START Records

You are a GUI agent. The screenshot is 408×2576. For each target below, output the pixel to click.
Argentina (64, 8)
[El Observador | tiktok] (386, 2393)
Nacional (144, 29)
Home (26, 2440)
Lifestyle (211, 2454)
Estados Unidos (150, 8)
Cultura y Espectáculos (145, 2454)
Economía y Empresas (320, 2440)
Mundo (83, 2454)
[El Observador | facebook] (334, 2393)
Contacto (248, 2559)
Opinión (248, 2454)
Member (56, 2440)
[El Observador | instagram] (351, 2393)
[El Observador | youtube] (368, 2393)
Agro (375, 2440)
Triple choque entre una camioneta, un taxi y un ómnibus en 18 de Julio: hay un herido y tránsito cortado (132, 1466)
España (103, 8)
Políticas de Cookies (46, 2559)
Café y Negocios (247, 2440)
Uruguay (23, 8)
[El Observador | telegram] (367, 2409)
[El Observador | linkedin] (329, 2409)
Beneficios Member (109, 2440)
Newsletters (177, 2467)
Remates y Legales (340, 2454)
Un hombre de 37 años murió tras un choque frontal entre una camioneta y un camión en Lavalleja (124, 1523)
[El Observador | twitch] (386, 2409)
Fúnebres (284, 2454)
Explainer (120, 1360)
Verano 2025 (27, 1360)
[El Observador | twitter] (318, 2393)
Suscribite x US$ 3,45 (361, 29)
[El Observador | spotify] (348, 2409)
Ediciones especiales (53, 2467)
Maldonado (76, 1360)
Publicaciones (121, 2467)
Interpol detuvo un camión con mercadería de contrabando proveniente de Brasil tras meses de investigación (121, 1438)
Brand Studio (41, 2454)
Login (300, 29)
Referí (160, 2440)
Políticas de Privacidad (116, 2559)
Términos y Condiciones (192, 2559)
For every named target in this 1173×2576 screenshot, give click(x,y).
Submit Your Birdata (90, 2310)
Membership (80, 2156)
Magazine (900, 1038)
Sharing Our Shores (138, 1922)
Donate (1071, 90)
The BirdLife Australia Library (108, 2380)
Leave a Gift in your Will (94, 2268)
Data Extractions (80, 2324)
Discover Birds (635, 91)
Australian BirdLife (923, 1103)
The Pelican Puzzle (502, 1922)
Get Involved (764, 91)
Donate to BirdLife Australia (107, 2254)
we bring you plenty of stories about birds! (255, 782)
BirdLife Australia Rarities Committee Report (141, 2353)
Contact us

END Records

Task to carry out:
Filter the data above by the word "click" and copy every line that matches.

Solution for this exercise:
You are a GUI agent. The screenshot is 408×2576. For each target below, output the pixel to click.
For every named target in this 1173×2576 screenshot, give click(x,y).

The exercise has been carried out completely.